Не разберусь еще, как я дал бы перед нашими спектаклями, за несколько дней, беседу с журналистами[1067].
Вот это все должно бы устраивать лицо, достаточно авторитетное в кругах печати.
Хотя все равно в Париже за все это надо платить, а не то что нам бы платили.
И статью надо будет дать…
Я стараюсь мысленно обозреть театральную публику наших спектаклей…
Не забудьте, что очень большое количество билетов должно быть в резерве. Есть много представителей театрального мира и литературного, которых надо будет привлекать. Я уже не говорю о таких, как Ромен Роллан.
А как привлечь представителей Народного фронта? Это Яков Захарович[1068] лучше вас обдумает…
Мне совестно отягчать Вас своими заботами. Очень Вам благодарен, что наметили уже «три комнаты». Только Вам, повторяю, {463} и верим. Я получил адреса от Бермана, но они, то есть условия, мне кажутся неподходящими. И я ему ответил, что доверил этот вопрос Вам.
Решено, что приедем (я и Екатерина Николаевна) в среду — 28‑го в 10.20 утра, вокзал L’Est (поезд-экспресс из Карлсбада). Надо въехать в уже приготовленные апартаменты. И чтоб кто-либо встретил. Тем более что, вероятно, багаж будет ревизоваться уже в Париже, а не на границе.

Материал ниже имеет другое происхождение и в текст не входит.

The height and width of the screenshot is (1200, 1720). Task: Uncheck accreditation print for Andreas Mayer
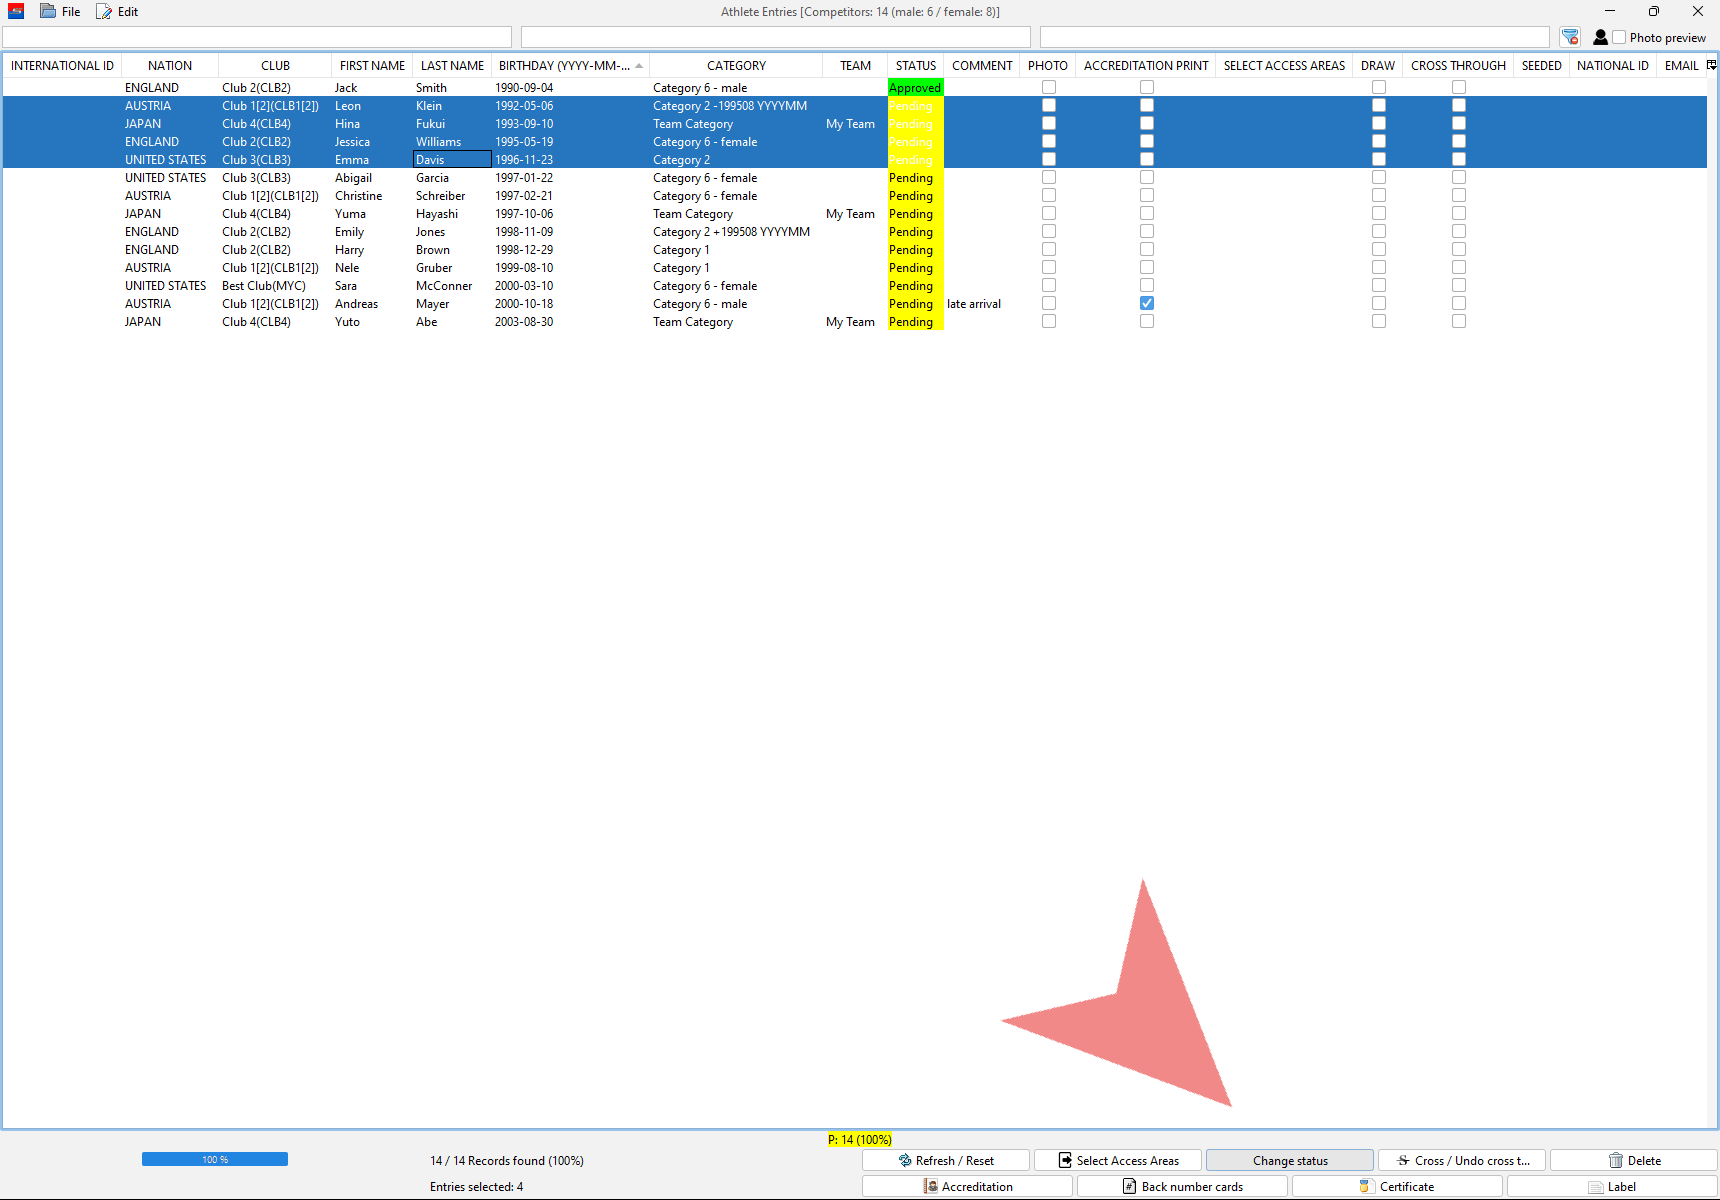pos(1147,303)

До тех пор буду Вам еще писать.
Крепко жму руку.
Привет Якову Захаровичу, Елизавете Николаевне[1069] и Гремиславскому.
Вл. Немирович-Данченко
527. П. С. Златогорову[1070]
22 июля 1937 г. Карлсбад
Карлсбад
22/VII
Дорогой Павел Самойлович! Благодарю Вас за письмо из Киева[1071]. И за то, что оно такое подробное.
Рад, что Вы сможете больше внимания отдать нашему театру. Вы же понимаете, что рост, настоящий, художественный рост и театра и Вас самого, придет не через разбрасываемое мастерство, как бы оно ни было значительно, а через сосредоточенное внимание в коллективе, говорящем на одном с Вами языке, уже распаханном общей культурой.
Надеюсь, что наш театр переработает все трудности на его пути и встанет крепко большим — не по размерам, а по художественному содержанию. И Ваша роль должна быть в нем не малая.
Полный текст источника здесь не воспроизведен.